Catherine rejuvenated Henry, and while there was likely little that the two shared in common Catherine was practically illiterate and poorly educatedhe became very much besotted by his young bride. He extolled her virtues to anyone who would listen.
One can only imagine what was whispered behind the back of the King at this time, as he must have seemed a pathetic figure indeed. In the meantime, Catherine fell very deeply in love with a young courtier by the name of Thomas Culpepper, and the two rashly began to meet in secret.
BBC Bitesize - KS2 History - Jane Seymour and Henry VIII
But secrets cannot be kept for long in the context of a royal court, and they were soon found out. When news of her infidelity reached the King, it is said that he was crushed and astonished that his rose without a thorn could have done such a thing to her doting husband.

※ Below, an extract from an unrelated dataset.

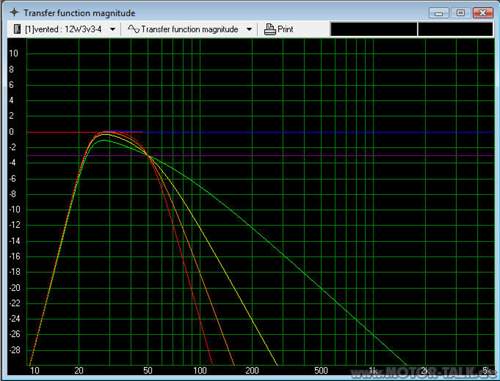The height and width of the screenshot is (381, 500).
Task: Maximize the Transfer function magnitude window
Action: point(460,13)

A trial was held, and Catherine and her lover were found guilty of treason against the King and beheaded on 13 February One wonders how much real love he could possibly have felt for this girl of 17 if he could have sent her to such a death. Within a few weeks of her death, there were conflicting testimonies concerning the cause of her demise. In retrospect from the current day, there are various speculations that have been offered. According to King Edward's biographer, Jennifer Loach, her death may have been due to an infection from a retained placenta.
According to Alison Weirshe may have succumbed to puerperal fever following a bacterial infection contracted during the birth. Jane was buried on 12 November in St.
George's Chapel at Windsor Castle after the funeral in which her stepdaughter, Maryacted as chief mourner. A procession of 29 mourners followed Mary, one for every year of Queen Jane's life.
He married Anne of Cleves two years later, although marriage negotiations were tentatively begun soon after Jane's death. He put on weight during his widowerhood, becoming obese and swollen and developing diabetes and gout.